Dataset items
BEGIN

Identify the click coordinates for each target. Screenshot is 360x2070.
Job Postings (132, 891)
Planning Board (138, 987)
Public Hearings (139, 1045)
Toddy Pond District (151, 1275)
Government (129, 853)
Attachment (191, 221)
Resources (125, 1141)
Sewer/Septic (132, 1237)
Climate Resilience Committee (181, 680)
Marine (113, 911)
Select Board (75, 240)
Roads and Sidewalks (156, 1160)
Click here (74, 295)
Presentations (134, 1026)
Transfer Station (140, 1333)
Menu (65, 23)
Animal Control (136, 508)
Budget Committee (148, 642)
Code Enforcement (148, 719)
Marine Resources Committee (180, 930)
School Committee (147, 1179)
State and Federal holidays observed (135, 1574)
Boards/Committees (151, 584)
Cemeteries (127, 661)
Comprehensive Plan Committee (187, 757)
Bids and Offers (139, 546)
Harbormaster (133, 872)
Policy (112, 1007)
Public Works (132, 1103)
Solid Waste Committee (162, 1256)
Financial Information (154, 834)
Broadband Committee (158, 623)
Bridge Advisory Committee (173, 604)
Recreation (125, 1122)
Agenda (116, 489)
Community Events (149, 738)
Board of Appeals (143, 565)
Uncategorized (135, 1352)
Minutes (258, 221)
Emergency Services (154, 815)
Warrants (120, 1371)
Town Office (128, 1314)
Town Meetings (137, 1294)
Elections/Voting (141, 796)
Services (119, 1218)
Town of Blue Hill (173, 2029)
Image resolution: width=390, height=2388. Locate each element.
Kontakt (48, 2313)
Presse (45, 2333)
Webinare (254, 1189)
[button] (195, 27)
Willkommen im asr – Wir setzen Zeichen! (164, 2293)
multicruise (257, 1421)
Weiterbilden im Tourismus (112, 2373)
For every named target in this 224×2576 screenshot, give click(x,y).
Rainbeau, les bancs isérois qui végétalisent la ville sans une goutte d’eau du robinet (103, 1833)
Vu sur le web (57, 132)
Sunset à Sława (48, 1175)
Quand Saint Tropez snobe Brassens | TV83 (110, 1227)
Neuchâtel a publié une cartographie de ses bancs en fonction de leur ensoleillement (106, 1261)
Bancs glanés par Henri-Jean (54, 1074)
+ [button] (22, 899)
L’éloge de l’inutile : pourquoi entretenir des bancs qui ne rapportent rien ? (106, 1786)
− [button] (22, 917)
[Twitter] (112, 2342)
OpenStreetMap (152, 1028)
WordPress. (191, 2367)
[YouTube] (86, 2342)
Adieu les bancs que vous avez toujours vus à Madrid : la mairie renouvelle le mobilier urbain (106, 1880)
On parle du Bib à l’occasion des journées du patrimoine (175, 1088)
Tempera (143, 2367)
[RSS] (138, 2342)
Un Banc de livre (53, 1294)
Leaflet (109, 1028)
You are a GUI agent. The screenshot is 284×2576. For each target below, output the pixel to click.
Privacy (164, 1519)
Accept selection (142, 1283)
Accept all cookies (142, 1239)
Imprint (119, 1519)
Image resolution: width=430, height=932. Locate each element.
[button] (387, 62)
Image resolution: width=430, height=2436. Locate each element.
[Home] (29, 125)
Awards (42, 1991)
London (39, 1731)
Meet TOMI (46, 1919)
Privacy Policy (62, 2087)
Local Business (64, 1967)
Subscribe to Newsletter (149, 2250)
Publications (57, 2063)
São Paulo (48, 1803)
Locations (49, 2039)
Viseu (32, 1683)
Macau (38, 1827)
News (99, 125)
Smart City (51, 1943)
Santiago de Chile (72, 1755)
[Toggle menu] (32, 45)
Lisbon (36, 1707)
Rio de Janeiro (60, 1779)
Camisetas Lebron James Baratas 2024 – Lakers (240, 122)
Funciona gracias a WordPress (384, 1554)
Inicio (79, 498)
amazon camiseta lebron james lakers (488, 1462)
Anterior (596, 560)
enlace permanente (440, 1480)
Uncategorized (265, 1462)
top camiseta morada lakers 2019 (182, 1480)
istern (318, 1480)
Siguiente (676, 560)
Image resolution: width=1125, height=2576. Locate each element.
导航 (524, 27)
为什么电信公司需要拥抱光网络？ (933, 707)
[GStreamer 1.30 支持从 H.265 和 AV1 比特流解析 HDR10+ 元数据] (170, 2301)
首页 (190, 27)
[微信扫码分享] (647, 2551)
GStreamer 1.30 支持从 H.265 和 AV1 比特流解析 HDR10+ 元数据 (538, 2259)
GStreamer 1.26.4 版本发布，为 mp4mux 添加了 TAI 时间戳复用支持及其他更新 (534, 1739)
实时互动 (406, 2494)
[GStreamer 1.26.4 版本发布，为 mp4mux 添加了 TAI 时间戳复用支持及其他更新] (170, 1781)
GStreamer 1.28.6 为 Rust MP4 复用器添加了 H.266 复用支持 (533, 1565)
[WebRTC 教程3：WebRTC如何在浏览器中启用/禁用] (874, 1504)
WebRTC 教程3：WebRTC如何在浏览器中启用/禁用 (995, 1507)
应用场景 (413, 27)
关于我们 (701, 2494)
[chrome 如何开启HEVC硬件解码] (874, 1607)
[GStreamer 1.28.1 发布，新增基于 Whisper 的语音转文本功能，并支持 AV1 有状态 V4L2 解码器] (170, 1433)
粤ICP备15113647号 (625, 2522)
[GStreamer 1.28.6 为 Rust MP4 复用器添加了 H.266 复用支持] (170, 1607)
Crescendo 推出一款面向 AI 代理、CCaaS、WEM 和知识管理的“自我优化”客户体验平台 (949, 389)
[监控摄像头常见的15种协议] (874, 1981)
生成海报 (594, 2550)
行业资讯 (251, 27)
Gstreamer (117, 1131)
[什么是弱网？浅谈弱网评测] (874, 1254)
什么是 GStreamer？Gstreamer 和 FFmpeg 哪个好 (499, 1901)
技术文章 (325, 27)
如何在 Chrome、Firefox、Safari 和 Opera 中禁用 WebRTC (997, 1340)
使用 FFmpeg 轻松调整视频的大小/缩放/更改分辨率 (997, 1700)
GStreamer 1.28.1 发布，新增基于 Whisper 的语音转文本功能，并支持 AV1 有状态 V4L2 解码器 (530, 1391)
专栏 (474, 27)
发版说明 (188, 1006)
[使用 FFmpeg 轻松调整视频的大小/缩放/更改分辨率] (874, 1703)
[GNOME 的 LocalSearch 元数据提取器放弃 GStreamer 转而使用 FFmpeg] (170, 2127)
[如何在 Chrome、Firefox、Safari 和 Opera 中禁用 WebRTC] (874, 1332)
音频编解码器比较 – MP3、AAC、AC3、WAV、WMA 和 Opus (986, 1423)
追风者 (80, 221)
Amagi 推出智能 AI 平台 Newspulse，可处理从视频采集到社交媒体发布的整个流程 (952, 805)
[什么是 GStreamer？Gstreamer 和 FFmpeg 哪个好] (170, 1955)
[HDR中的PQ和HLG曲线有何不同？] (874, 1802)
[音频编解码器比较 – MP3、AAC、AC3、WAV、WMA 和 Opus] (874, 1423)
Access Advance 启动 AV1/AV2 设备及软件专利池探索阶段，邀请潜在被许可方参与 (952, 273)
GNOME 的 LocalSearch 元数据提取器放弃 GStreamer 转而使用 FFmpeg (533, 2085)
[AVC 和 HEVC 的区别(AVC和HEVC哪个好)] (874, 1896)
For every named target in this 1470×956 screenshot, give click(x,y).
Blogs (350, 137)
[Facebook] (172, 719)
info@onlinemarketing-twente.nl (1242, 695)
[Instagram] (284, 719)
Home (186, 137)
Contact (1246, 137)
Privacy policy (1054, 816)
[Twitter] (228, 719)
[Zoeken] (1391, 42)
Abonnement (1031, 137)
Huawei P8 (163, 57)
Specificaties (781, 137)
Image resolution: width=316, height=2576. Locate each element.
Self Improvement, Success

END

Task instructions: Lines containing the string "each" are the ones to copy from the entries above.

Answer section:
Identify the click coordinates for each target. Screenshot is 360x2070.
Image resolution: width=390, height=2388. Locate each element.
You are a GUI agent. The screenshot is 284×2576. For each target below, output the pixel to click.
Image resolution: width=430, height=932. Locate each element.
Image resolution: width=430, height=2436. Locate each element.
Image resolution: width=1125, height=2576. Locate each element.
Image resolution: width=316, height=2576. Locate each element.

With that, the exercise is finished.